As I said in the OP, I can only guess and that’s why I’m asking. I seriously doubt updates this frequent are really necessary, so my thinking takes me to the makers’ incentives. They apparently want it this way and I’d like to know why.
This is the answer. The push to devices is just the end of a CI/CD pipeline that runs continuously. The pushes are on a schedule, not timed for the release of any particular feature, beneficial or malicious.
That line is basically, "this is our scheduled release, so we are releasing. There are almost certainly some changes that the dev team would like to get out into the world, but “updated to new version of logging library” or “refactored Gary’s spaghetti logic” is probably not interesting to the end user.
Faster time to market
Reduced risk
Shorter review time
Better code quality
Smoother path to production
Faster bug fixes
Efficient infrastructure
Measurable progress
Tighter feedback loops
Collaboration and communication
Maximized creativity
The thing is, this isn’t limited to apps in the app store, like I said, this is pretty much all software now. Every web site you use is slightly different from the day prior, or even potentially the hour prior, because they’re all getting their updates in near-real-time from their development teams through the CI/CD pipeline. It’s just with apps you notice it a bit more.
The one that drives me crazy is McDonalds. I don’t go often, but when I do, i always think “wow, i will use the app! Apps for drive throughs are such a good idea!” And then I pull it up and it needs to update to be used at all. Since I’m likely in the parking lot of the grocery store or something (because who leaves their house to go to McDonald’s?), its too much of a PITA.
Like, what the fuck? My bank app doesnt have to be on the lateat version, but apparently McDonalds does.
Web site updates are usually for content changes, which is different.
I’d dispute the better code quality item on that list. Back when I was in college and you submitted card decks for programming assignments, you carefully checked everything. When you could just type cc on the command line, syntax errors could get fixed in a second so desk checking no longer happened. But if you shipped something out the door, you had to be careful because it is expensive to fix. Now no one cares, since if you ship something buggy but without fatal bugs you can patch it up in a day or two.

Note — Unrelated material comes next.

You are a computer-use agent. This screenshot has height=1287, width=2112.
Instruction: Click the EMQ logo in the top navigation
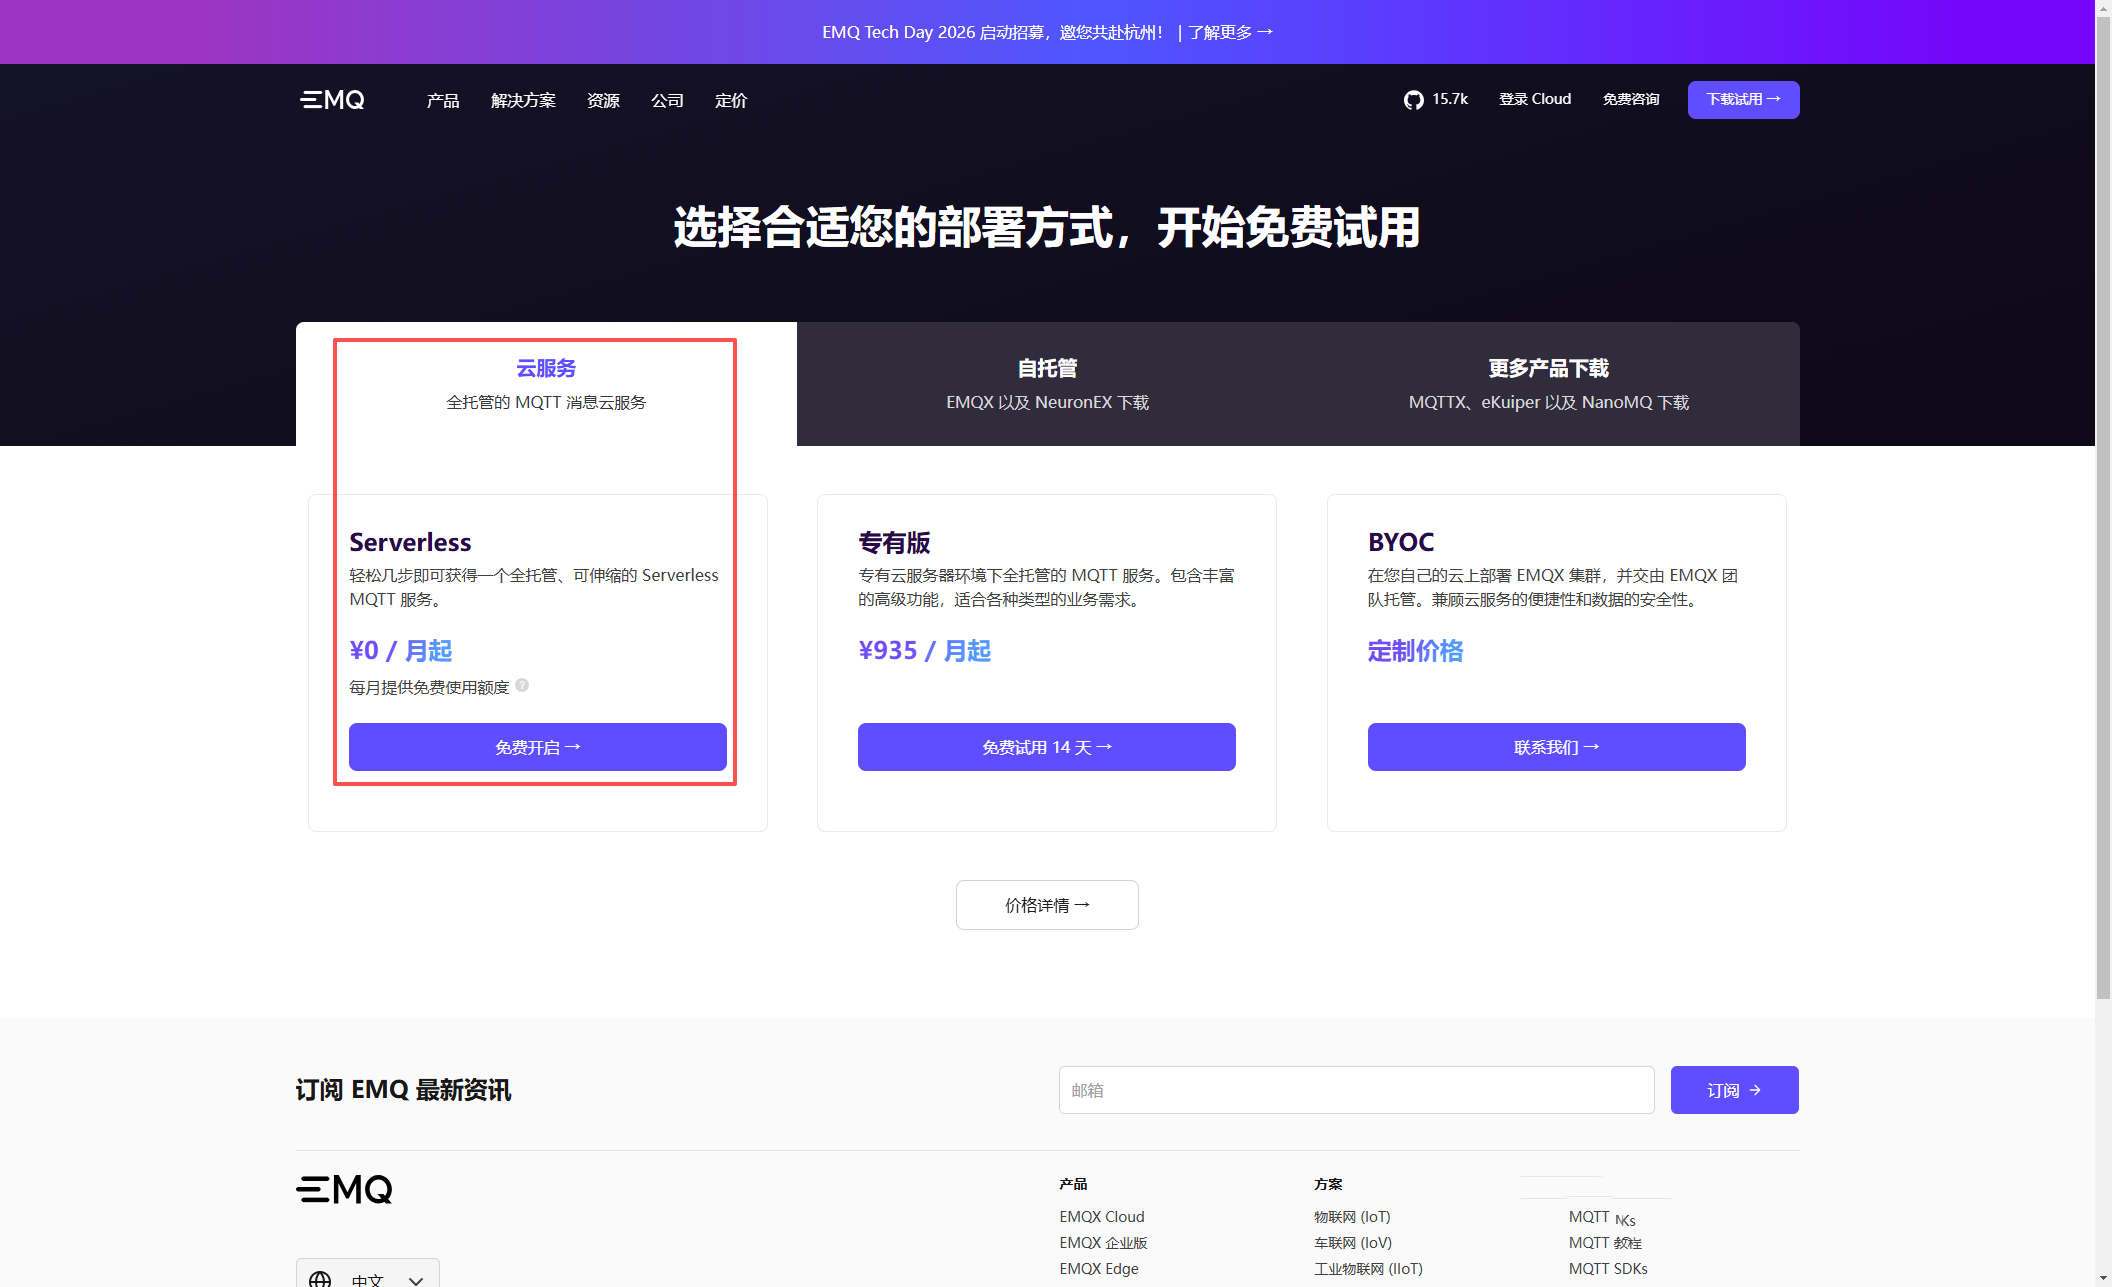(x=331, y=99)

Hardware designers don’t get to send updates, and they check things a lot more carefully. (And processors are a lot more complex than your typical app.)
Faster bug fixes, sure, but more bug fixes also.
It makes sense to me that the app would have to download the current menu, specials, etc. But I’d think it could do so without updating the app itself.
Sometimes it’s better. Sometimes it’s worse. Sometimes it breaks the whole thing altogether. My feeling is that if an app does absolutely everything I need it to do, then I’m not interested in the risk of any of the negatives, and I greatly resent developers forcing “new, improved” versions on me without my asking. For that reason, I disable automatic updates everywhere possible. Where the developer-user relationship is such that you can’t prevent unsolicited updates, my preference is to not use the app (or the OS) at all.
The below example of Microsoft intrusion ruining a weather broadcast is not precisely about updates, but illustrates a closely related problem.
The people responsible for this aren’t remotely aware of your existence and don’t care about your needs at all.
Most likely there was an update to a low-level library that is very popular among app makers. Since software builds are fully automated, build pipelines around the world noticed the new version of the library, rebuilt the app and auto-tested it, and spit it out on the app store.
If that library updates 5 times a week, the automation will spam out 5 updates a week, with no consideration whatsoever for your annoyance or aggravation. You bought the phone, it is your master now, your needs are irrelevant.